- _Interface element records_
►

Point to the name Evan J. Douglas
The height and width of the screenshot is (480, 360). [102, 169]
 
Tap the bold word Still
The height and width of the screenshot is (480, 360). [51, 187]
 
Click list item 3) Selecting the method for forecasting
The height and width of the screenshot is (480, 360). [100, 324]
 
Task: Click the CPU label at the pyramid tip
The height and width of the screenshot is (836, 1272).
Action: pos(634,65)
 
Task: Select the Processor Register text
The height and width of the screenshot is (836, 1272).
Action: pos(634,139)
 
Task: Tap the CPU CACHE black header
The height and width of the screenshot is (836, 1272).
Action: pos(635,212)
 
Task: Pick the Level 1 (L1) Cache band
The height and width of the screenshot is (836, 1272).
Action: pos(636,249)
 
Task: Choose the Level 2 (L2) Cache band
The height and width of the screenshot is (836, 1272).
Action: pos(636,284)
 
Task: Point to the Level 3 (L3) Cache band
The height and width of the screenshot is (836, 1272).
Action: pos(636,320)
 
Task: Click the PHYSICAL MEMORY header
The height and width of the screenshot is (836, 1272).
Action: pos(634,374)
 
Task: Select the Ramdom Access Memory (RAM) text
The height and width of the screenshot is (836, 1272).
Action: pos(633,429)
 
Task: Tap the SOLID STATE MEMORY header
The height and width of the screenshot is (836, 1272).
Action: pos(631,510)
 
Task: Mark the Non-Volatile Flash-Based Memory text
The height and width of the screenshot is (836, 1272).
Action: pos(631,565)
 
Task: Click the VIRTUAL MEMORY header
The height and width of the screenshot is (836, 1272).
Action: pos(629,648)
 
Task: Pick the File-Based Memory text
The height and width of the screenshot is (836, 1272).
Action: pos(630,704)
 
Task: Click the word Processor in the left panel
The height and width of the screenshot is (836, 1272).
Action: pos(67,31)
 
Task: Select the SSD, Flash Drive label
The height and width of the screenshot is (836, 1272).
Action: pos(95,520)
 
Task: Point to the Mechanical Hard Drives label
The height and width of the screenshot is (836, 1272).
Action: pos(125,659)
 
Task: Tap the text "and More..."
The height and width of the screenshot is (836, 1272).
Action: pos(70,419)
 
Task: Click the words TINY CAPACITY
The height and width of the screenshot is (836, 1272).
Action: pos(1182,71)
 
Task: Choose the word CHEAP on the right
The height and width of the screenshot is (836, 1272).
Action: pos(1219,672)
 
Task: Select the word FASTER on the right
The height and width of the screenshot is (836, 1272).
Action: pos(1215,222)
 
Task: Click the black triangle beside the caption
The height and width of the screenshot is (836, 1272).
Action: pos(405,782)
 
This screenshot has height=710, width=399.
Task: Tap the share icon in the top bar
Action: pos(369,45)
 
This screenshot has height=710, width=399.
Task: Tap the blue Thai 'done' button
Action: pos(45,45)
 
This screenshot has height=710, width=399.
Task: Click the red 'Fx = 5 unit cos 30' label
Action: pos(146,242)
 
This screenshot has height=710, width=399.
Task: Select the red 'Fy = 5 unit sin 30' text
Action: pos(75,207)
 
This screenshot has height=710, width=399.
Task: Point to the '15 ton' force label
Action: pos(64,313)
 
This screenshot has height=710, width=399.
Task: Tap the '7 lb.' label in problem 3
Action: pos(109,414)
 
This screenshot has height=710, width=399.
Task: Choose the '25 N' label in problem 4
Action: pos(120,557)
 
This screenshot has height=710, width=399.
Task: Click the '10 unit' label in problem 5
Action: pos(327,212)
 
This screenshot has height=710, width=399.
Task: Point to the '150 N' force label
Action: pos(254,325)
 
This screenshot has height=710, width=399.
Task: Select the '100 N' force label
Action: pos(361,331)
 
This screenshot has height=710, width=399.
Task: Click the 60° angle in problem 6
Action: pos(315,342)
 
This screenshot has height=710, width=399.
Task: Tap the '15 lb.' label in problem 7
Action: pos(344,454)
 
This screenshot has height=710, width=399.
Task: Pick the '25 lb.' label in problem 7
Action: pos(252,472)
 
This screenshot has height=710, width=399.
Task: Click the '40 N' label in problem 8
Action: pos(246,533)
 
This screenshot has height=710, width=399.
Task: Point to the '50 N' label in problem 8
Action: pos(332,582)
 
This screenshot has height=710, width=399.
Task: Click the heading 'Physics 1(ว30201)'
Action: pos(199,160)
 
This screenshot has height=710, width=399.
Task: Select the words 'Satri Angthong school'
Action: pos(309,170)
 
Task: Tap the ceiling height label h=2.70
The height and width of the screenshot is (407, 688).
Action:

◄

- _The problem_
Reproduce all of the records above verbatim, line for line.

- _The output_
Point to the name Evan J. Douglas
The height and width of the screenshot is (480, 360). [102, 169]
 
Tap the bold word Still
The height and width of the screenshot is (480, 360). [51, 187]
 
Click list item 3) Selecting the method for forecasting
The height and width of the screenshot is (480, 360). [100, 324]
 
Task: Click the CPU label at the pyramid tip
The height and width of the screenshot is (836, 1272).
Action: pos(634,65)
 
Task: Select the Processor Register text
The height and width of the screenshot is (836, 1272).
Action: pos(634,139)
 
Task: Tap the CPU CACHE black header
The height and width of the screenshot is (836, 1272).
Action: pos(635,212)
 
Task: Pick the Level 1 (L1) Cache band
The height and width of the screenshot is (836, 1272).
Action: pos(636,249)
 
Task: Choose the Level 2 (L2) Cache band
The height and width of the screenshot is (836, 1272).
Action: pos(636,284)
 
Task: Point to the Level 3 (L3) Cache band
The height and width of the screenshot is (836, 1272).
Action: pos(636,320)
 
Task: Click the PHYSICAL MEMORY header
The height and width of the screenshot is (836, 1272).
Action: pos(634,374)
 
Task: Select the Ramdom Access Memory (RAM) text
The height and width of the screenshot is (836, 1272).
Action: pos(633,429)
 
Task: Tap the SOLID STATE MEMORY header
The height and width of the screenshot is (836, 1272).
Action: pos(631,510)
 
Task: Mark the Non-Volatile Flash-Based Memory text
The height and width of the screenshot is (836, 1272).
Action: pos(631,565)
 
Task: Click the VIRTUAL MEMORY header
The height and width of the screenshot is (836, 1272).
Action: pos(629,648)
 
Task: Pick the File-Based Memory text
The height and width of the screenshot is (836, 1272).
Action: pos(630,704)
 
Task: Click the word Processor in the left panel
The height and width of the screenshot is (836, 1272).
Action: pos(67,31)
 
Task: Select the SSD, Flash Drive label
The height and width of the screenshot is (836, 1272).
Action: pos(95,520)
 
Task: Point to the Mechanical Hard Drives label
The height and width of the screenshot is (836, 1272).
Action: pos(125,659)
 
Task: Tap the text "and More..."
The height and width of the screenshot is (836, 1272).
Action: pos(70,419)
 
Task: Click the words TINY CAPACITY
The height and width of the screenshot is (836, 1272).
Action: pos(1182,71)
 
Task: Choose the word CHEAP on the right
The height and width of the screenshot is (836, 1272).
Action: pos(1219,672)
 
Task: Select the word FASTER on the right
The height and width of the screenshot is (836, 1272).
Action: pos(1215,222)
 
Task: Click the black triangle beside the caption
The height and width of the screenshot is (836, 1272).
Action: pos(405,782)
 
This screenshot has height=710, width=399.
Task: Tap the share icon in the top bar
Action: pos(369,45)
 
This screenshot has height=710, width=399.
Task: Tap the blue Thai 'done' button
Action: pos(45,45)
 
This screenshot has height=710, width=399.
Task: Click the red 'Fx = 5 unit cos 30' label
Action: pos(146,242)
 
This screenshot has height=710, width=399.
Task: Select the red 'Fy = 5 unit sin 30' text
Action: pos(75,207)
 
This screenshot has height=710, width=399.
Task: Point to the '15 ton' force label
Action: pos(64,313)
 
This screenshot has height=710, width=399.
Task: Tap the '7 lb.' label in problem 3
Action: pos(109,414)
 
This screenshot has height=710, width=399.
Task: Choose the '25 N' label in problem 4
Action: pos(120,557)
 
This screenshot has height=710, width=399.
Task: Click the '10 unit' label in problem 5
Action: pos(327,212)
 
This screenshot has height=710, width=399.
Task: Point to the '150 N' force label
Action: pos(254,325)
 
This screenshot has height=710, width=399.
Task: Select the '100 N' force label
Action: pos(361,331)
 
This screenshot has height=710, width=399.
Task: Click the 60° angle in problem 6
Action: pos(315,342)
 
This screenshot has height=710, width=399.
Task: Tap the '15 lb.' label in problem 7
Action: pos(344,454)
 
This screenshot has height=710, width=399.
Task: Pick the '25 lb.' label in problem 7
Action: pos(252,472)
 
This screenshot has height=710, width=399.
Task: Click the '40 N' label in problem 8
Action: pos(246,533)
 
This screenshot has height=710, width=399.
Task: Point to the '50 N' label in problem 8
Action: pos(332,582)
 
This screenshot has height=710, width=399.
Task: Click the heading 'Physics 1(ว30201)'
Action: pos(199,160)
 
This screenshot has height=710, width=399.
Task: Select the words 'Satri Angthong school'
Action: pos(309,170)
 
Task: Tap the ceiling height label h=2.70
The height and width of the screenshot is (407, 688).
Action:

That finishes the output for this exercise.